- Opening Delimiter -
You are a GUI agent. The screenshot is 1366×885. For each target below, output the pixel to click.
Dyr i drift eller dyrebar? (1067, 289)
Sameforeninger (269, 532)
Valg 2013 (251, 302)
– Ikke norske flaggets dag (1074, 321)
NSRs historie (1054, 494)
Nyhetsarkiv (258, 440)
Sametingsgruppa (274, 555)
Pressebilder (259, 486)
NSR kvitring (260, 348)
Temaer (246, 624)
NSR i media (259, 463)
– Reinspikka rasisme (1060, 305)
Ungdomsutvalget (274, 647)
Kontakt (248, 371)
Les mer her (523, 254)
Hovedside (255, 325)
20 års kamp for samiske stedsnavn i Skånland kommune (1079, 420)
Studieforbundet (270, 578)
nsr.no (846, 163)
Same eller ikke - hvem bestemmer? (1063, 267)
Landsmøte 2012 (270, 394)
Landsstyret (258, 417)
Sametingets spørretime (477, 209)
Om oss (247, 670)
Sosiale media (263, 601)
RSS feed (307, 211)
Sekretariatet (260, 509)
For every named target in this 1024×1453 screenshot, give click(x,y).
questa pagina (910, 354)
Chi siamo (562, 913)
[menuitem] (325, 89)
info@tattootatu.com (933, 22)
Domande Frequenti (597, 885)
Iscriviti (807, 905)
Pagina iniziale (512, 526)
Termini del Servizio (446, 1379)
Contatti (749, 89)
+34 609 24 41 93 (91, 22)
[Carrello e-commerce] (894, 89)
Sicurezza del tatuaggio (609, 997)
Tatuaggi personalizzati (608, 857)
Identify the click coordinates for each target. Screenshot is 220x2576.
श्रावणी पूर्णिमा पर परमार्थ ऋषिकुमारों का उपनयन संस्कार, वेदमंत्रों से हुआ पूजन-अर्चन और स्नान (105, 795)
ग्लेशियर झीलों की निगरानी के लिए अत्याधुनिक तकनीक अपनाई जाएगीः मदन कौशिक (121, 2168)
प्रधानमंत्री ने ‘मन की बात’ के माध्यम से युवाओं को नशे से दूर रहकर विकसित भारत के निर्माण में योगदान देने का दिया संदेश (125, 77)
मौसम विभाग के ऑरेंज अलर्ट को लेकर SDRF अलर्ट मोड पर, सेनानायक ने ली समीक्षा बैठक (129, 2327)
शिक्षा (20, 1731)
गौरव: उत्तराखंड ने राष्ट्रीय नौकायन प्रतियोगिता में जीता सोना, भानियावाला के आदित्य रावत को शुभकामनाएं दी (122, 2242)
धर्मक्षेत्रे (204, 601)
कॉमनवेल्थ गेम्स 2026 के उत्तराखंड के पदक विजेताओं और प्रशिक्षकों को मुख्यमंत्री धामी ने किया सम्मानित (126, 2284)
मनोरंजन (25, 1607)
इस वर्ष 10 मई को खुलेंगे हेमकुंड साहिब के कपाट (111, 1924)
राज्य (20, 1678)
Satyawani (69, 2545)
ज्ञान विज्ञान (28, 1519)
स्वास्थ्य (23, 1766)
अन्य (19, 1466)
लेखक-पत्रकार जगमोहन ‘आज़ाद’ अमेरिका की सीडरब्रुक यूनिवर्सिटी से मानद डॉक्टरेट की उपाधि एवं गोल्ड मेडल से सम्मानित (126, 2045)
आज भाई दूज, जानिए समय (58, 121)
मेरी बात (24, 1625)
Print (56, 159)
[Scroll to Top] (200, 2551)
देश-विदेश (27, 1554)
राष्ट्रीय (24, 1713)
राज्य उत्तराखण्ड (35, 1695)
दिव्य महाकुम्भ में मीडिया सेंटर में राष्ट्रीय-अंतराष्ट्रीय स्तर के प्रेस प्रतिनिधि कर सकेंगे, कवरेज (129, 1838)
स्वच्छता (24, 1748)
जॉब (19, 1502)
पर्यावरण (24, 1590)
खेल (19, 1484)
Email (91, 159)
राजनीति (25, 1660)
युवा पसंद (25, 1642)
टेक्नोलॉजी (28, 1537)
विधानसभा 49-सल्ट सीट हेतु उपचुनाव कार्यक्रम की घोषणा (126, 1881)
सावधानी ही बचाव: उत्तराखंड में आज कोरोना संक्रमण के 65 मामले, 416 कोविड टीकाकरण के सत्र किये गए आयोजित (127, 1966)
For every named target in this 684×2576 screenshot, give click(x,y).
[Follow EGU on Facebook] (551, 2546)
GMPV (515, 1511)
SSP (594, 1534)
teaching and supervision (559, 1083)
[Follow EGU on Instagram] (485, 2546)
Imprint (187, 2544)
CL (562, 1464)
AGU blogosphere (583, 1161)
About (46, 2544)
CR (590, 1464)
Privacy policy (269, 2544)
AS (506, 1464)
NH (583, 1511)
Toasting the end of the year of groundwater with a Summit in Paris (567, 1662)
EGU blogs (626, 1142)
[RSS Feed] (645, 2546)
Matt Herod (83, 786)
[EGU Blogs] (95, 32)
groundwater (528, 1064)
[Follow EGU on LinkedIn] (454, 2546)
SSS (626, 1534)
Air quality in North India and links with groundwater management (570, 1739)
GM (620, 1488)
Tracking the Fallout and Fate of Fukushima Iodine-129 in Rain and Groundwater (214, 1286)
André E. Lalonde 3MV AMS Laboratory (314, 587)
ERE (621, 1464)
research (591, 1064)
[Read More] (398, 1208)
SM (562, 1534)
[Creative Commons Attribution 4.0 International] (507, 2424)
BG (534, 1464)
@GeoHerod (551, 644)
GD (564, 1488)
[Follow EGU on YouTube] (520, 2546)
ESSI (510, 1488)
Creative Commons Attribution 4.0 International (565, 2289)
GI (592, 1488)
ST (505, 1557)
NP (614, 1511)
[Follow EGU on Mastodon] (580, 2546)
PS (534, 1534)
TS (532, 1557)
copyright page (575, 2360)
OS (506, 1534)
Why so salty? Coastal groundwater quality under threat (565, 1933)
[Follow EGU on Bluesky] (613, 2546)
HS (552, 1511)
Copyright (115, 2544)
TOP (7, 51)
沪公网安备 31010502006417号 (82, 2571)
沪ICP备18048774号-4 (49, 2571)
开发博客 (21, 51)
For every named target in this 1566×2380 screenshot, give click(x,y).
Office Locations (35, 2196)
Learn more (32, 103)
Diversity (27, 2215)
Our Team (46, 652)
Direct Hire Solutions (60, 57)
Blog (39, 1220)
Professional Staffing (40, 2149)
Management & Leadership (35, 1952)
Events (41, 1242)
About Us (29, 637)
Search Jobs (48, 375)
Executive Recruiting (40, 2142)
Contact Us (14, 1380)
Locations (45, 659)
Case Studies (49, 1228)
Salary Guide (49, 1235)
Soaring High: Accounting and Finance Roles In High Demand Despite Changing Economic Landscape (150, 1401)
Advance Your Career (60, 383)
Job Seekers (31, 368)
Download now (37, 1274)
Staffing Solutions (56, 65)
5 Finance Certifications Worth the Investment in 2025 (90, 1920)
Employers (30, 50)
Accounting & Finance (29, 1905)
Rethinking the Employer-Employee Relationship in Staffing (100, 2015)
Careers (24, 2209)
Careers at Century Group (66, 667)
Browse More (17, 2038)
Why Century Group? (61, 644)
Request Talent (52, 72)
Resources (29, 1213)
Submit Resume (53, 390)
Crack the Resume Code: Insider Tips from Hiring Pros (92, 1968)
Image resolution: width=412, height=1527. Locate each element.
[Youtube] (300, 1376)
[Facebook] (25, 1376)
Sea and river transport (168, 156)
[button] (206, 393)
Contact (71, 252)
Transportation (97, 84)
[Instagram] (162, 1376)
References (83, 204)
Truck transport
- Closing Delimiter -
_TASK ITEM_.
The expected output is exactly the lines of the listing above between the line holding "Ungdomsutvalget (274, 647)" and the line holding "Sosiale media (263, 601)", inclusive.

_ANSWER TO THIS PROBLEM_.
Ungdomsutvalget (274, 647)
Kontakt (248, 371)
Les mer her (523, 254)
Hovedside (255, 325)
20 års kamp for samiske stedsnavn i Skånland kommune (1079, 420)
Studieforbundet (270, 578)
nsr.no (846, 163)
Same eller ikke - hvem bestemmer? (1063, 267)
Landsmøte 2012 (270, 394)
Landsstyret (258, 417)
Sametingets spørretime (477, 209)
Om oss (247, 670)
Sosiale media (263, 601)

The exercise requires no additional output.